Tudo indicava que seria um dos filmes do ano, mas terminou provocando polêmica por motivos nada cinematográficos: um antigo caso de estupro que envolveu o diretor e a estrela de "The Birth of a Nation" causou uma grande controvérsia em Hollywood e ameaça a, até agora, a meteórica carreira da produção.

Nas últimas semanas, os veículos de comunicação americanos recuperaram o caso de estupro de uma jovem que aconteceu há 17 anos e pelo qual foram acusados o diretor e protagonista do filme, Nate Parker, e seu roteirista, Jean Celestin.

Embora Parker tenha sido absolvido das acusações, novas revelações do caso eclipsaram o lançamento do filme, que estreará no dia 7 de outubro nos Estados Unidos após ser a sensação absoluta da última edição do Festival de Cinema independente de Sundance e já como firme candidato ao Oscar, especialmente por seu importante conteúdo racial.

Os fatos remontam a 1999, quando uma jovem, de entre 17 e 18 anos e cuja identidade é mantida em segredo, acusou Parker e Celestin, então estudantes universitários em Penn State, de a terem violentado quando estava inconsciente após ter bebido.

Os dois negaram as acusações de estupro e argumentaram que a relação sexual foi consentida.
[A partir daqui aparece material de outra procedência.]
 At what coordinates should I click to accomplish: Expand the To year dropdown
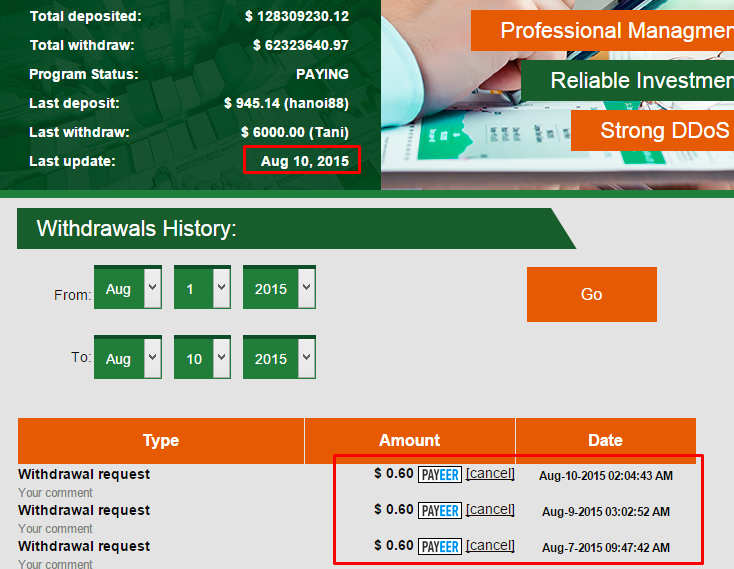click(279, 359)
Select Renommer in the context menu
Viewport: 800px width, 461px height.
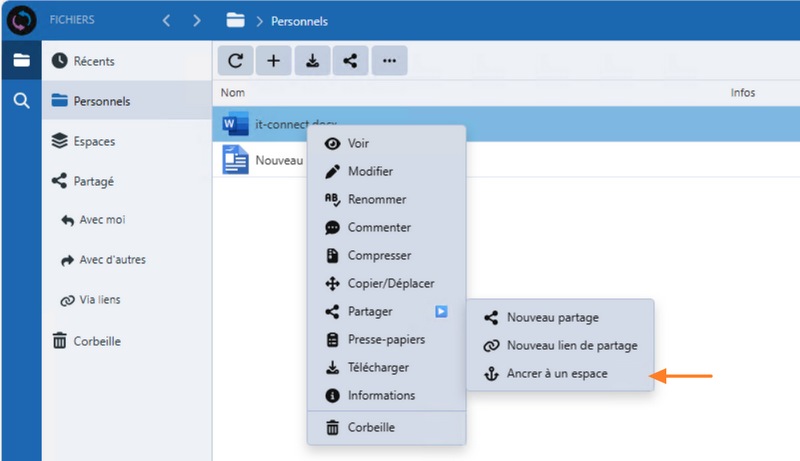(x=376, y=200)
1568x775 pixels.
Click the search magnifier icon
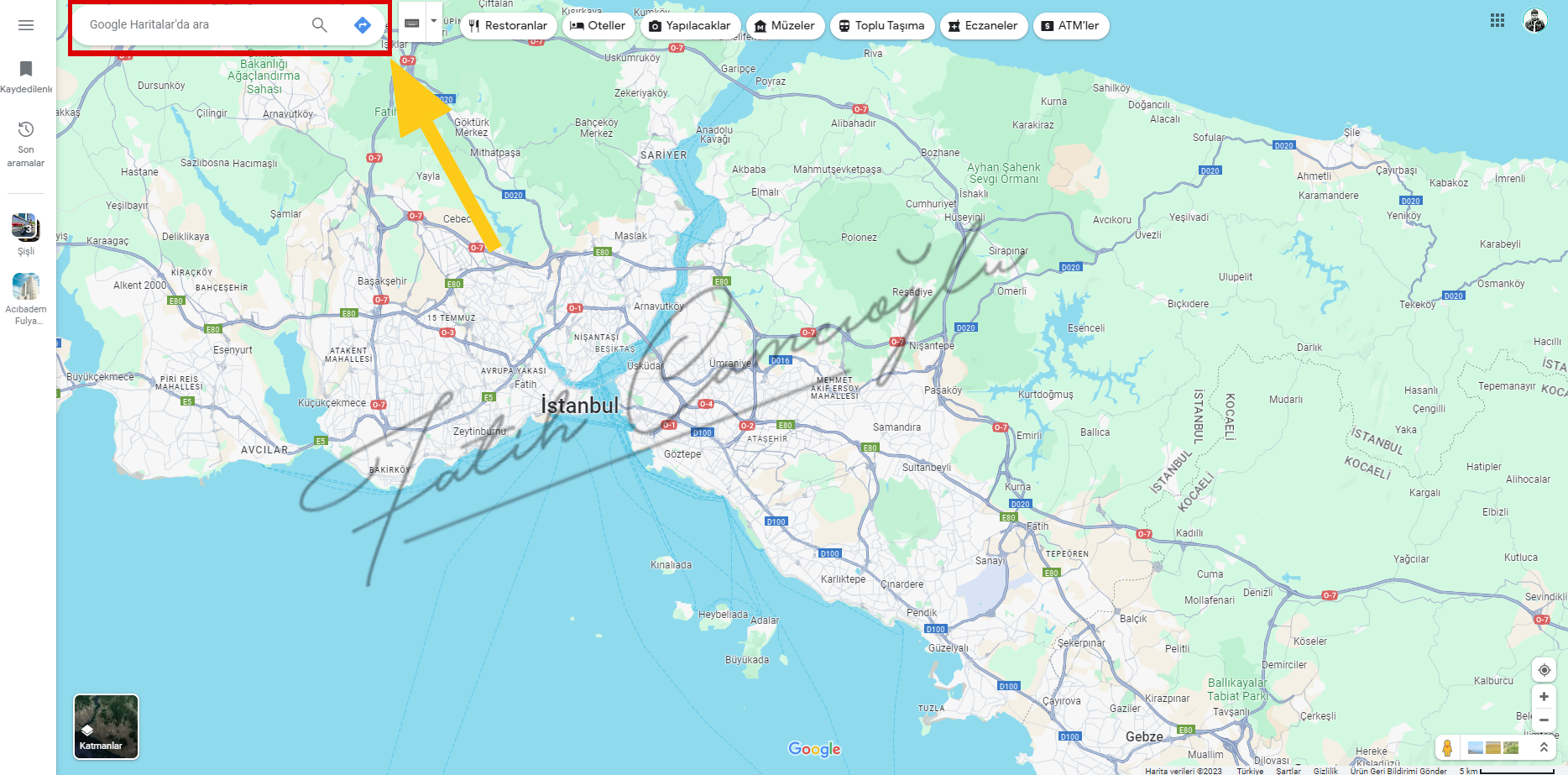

O diretor Nate Parker posa durante o Festival de Sundance - Getty Images - Getty Images
O diretor Nate Parker posa durante o Festival de Sundance
Imagem: Getty Images
Parker, que previamente tinha mantido relações sexuais com a garota que ambas as partes definiram como pactuadas, foi absolvido no julgamento, enquanto Celestin foi condenado inicialmente, mas ganhou a apelação uma vez que a vítima se negou a testemunhar em uma nova audiência.

O site especializado "Variety" revelou agora, após falar com o irmão da jovem, que esta se suicidou em 2012 com uma overdose de soníferos.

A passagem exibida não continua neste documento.